#### [Work instructions]
In the records below, find the line containing "Image resolution: width=808" and retype it and every line after it exactly, adding nothing.

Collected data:

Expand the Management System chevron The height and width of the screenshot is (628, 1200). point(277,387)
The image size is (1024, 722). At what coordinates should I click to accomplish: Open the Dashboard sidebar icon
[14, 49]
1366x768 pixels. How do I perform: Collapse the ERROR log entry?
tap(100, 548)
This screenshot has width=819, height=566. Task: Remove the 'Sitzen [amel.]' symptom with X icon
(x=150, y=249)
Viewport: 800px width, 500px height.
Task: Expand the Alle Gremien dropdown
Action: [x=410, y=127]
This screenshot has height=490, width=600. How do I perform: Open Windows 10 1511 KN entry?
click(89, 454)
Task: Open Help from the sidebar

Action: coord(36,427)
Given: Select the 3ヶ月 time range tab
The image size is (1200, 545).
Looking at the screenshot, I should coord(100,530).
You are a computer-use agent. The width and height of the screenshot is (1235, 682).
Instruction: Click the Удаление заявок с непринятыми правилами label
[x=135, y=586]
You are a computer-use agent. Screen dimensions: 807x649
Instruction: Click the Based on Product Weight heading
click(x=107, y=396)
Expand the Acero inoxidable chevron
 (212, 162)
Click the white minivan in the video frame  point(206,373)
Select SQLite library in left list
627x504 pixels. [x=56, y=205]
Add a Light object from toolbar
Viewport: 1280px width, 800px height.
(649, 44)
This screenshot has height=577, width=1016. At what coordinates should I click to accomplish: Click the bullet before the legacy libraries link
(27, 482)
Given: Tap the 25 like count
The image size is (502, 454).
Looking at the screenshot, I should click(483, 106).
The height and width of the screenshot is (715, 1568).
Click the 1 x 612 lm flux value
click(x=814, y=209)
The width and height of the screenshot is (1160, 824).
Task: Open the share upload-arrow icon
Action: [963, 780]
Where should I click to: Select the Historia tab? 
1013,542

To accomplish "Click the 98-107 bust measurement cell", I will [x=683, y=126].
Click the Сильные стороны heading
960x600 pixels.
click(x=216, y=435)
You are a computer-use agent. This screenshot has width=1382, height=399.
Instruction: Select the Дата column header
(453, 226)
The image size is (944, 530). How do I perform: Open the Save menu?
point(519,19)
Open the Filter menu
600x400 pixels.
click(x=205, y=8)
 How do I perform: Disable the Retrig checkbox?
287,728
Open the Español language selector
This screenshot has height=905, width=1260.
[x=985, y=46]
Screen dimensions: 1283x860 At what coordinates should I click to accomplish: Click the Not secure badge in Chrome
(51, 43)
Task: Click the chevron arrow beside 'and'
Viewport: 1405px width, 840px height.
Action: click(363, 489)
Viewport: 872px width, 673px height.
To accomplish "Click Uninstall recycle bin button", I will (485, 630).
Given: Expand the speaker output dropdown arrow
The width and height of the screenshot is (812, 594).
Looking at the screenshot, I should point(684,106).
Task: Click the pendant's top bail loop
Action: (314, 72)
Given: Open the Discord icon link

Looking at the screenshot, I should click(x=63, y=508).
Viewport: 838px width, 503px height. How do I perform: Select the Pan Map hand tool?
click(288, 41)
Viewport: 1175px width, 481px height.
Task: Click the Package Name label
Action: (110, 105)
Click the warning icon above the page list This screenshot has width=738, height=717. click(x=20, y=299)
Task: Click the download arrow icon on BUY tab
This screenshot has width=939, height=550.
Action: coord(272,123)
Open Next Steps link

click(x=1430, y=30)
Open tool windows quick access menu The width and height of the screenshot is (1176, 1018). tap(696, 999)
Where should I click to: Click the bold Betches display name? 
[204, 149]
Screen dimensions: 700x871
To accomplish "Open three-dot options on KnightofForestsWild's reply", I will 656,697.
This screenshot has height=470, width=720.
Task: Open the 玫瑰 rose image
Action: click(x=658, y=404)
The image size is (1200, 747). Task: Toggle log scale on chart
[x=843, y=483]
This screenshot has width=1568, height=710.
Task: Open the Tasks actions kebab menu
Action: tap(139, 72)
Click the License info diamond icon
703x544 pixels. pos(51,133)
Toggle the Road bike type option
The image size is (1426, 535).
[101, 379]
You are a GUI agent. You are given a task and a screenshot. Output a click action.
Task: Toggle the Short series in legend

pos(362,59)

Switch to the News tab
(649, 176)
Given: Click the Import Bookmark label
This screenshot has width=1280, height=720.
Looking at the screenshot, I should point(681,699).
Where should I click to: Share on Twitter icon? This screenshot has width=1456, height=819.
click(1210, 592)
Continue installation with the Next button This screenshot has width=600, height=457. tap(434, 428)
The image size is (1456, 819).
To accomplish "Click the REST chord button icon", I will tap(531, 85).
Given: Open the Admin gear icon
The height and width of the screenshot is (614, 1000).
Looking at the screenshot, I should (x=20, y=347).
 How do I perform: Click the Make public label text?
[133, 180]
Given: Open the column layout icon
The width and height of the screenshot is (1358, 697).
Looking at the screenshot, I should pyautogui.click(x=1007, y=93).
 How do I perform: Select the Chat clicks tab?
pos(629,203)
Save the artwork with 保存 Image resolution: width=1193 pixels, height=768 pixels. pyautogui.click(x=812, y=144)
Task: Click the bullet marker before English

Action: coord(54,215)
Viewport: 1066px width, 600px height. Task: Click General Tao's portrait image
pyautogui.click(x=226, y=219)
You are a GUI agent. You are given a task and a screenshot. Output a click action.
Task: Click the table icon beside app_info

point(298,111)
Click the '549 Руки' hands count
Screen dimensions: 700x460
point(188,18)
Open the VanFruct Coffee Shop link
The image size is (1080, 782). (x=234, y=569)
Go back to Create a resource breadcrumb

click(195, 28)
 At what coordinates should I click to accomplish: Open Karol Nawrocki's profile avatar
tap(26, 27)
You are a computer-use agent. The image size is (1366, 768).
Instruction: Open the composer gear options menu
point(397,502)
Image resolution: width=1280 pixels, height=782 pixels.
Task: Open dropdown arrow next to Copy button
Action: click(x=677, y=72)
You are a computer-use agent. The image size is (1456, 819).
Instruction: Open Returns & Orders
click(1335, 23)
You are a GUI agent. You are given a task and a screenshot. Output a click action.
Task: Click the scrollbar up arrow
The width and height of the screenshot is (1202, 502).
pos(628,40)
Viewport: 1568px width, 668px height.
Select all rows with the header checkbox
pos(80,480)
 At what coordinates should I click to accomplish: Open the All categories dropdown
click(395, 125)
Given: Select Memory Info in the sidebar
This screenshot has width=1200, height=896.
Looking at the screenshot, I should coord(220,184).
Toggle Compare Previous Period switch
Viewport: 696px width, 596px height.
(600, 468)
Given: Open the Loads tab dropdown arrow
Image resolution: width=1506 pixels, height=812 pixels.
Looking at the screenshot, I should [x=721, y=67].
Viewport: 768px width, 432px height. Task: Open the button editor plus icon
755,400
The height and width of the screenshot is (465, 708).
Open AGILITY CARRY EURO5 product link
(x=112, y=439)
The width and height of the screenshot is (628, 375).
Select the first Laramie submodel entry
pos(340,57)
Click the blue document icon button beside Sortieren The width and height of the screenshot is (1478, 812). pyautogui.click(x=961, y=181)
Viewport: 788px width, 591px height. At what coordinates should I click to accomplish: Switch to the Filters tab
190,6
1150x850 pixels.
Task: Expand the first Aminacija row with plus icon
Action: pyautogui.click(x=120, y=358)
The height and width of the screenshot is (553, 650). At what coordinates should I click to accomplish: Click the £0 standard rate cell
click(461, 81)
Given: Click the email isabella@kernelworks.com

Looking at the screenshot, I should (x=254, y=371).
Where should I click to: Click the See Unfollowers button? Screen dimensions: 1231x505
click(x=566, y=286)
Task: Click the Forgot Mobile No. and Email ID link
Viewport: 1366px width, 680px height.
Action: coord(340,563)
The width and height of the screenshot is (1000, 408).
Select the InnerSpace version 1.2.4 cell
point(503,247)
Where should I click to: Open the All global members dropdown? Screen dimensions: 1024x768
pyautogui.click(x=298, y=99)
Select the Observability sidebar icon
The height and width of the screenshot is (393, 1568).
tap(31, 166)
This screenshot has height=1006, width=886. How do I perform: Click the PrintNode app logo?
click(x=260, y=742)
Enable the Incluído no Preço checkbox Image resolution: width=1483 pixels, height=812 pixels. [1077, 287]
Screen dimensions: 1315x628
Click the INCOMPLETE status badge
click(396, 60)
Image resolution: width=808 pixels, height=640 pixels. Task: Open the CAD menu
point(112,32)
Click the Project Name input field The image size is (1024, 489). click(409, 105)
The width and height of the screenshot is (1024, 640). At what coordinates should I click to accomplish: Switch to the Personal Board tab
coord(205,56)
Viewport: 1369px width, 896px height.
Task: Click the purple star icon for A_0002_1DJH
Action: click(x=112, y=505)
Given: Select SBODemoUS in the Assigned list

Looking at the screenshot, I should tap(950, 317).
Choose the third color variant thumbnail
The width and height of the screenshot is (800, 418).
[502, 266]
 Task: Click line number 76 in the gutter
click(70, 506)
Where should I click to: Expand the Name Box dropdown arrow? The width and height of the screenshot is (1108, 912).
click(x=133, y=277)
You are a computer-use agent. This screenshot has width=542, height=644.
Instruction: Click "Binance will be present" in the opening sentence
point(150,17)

#### [Answer to this problem]
Image resolution: width=808 pixels, height=640 pixels. Task: Open the CAD menu
point(112,32)
Click the Project Name input field The image size is (1024, 489). click(409, 105)
The width and height of the screenshot is (1024, 640). At what coordinates should I click to accomplish: Switch to the Personal Board tab
coord(205,56)
Viewport: 1369px width, 896px height.
Task: Click the purple star icon for A_0002_1DJH
Action: click(x=112, y=505)
Given: Select SBODemoUS in the Assigned list

Looking at the screenshot, I should tap(950, 317).
Choose the third color variant thumbnail
The width and height of the screenshot is (800, 418).
[502, 266]
 Task: Click line number 76 in the gutter
click(70, 506)
Where should I click to: Expand the Name Box dropdown arrow? The width and height of the screenshot is (1108, 912).
click(x=133, y=277)
You are a computer-use agent. This screenshot has width=542, height=644.
Instruction: Click "Binance will be present" in the opening sentence
point(150,17)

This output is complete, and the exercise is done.